Everyone brought a Glock of some kind, and one of the kids brought a Model 23 of his dad's, a police sergeant work friend of mine.

So I was invited along to act as a helper and fellow rangemaster with Bob Jr. and Bob Sr. More about the loveable man, a retired fire chief, in my later post on the trip. Bob Jr. did an excellent 45 minute long gun safety lecture. I've given the same talks, and I was impressed. It was interactive and seemed to sink in. I then helped Bob Jr. talk about operating the different guns he and I had brought out there, the different safety procedures for each one, and so on.
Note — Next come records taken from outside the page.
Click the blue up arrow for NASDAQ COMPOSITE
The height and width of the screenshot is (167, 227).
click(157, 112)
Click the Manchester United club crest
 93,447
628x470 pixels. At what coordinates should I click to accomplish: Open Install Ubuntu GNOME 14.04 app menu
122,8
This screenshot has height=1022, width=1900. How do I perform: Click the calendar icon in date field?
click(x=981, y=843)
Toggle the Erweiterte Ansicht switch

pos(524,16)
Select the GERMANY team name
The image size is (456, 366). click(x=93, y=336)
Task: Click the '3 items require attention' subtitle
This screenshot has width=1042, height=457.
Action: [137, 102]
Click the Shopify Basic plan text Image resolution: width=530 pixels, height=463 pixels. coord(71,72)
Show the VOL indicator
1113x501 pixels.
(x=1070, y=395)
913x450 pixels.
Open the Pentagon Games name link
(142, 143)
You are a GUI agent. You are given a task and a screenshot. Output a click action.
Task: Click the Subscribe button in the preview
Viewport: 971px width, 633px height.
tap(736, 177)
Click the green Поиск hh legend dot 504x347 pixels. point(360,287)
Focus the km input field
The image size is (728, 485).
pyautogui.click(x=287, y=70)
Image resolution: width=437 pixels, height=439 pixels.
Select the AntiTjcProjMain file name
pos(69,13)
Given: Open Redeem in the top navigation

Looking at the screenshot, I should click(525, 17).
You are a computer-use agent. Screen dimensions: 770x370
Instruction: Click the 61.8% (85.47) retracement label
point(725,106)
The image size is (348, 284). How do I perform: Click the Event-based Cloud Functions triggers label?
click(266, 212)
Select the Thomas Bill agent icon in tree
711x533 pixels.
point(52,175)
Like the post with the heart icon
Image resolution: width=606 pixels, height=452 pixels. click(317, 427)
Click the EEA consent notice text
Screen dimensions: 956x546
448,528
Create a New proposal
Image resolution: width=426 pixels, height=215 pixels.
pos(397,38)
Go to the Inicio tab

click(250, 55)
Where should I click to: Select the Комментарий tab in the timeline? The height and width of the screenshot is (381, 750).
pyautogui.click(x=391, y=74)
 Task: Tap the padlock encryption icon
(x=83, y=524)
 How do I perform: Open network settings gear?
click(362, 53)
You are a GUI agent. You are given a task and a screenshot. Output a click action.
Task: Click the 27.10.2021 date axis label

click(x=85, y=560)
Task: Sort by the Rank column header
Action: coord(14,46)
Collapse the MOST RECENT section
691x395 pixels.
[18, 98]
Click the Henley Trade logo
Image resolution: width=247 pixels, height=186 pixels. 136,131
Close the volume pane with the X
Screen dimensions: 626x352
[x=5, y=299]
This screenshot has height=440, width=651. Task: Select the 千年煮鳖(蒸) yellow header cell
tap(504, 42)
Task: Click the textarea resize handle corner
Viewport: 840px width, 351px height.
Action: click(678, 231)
I must salute the Glock operating lecture he gave. Glock should video it and include it with each consumer gun sold. I've been a Glock shooter, and frequent carrier of a Glock, for 22 years now. But there are certain ways to safely carry and handle and choose a holster for the Glock to prevent negligent (no such thing as accidental) discharges. He really spent a lot of time breaking down various Glocks there and having the kids reassemble them.

El Fisho has been shooting Glocks now for over 7 years, mixed between the 21sf, 36, 26 and 19. Even he and I learned some new stuff, and I'm fairly knowledgeable on "Glock-age" and learned a few things.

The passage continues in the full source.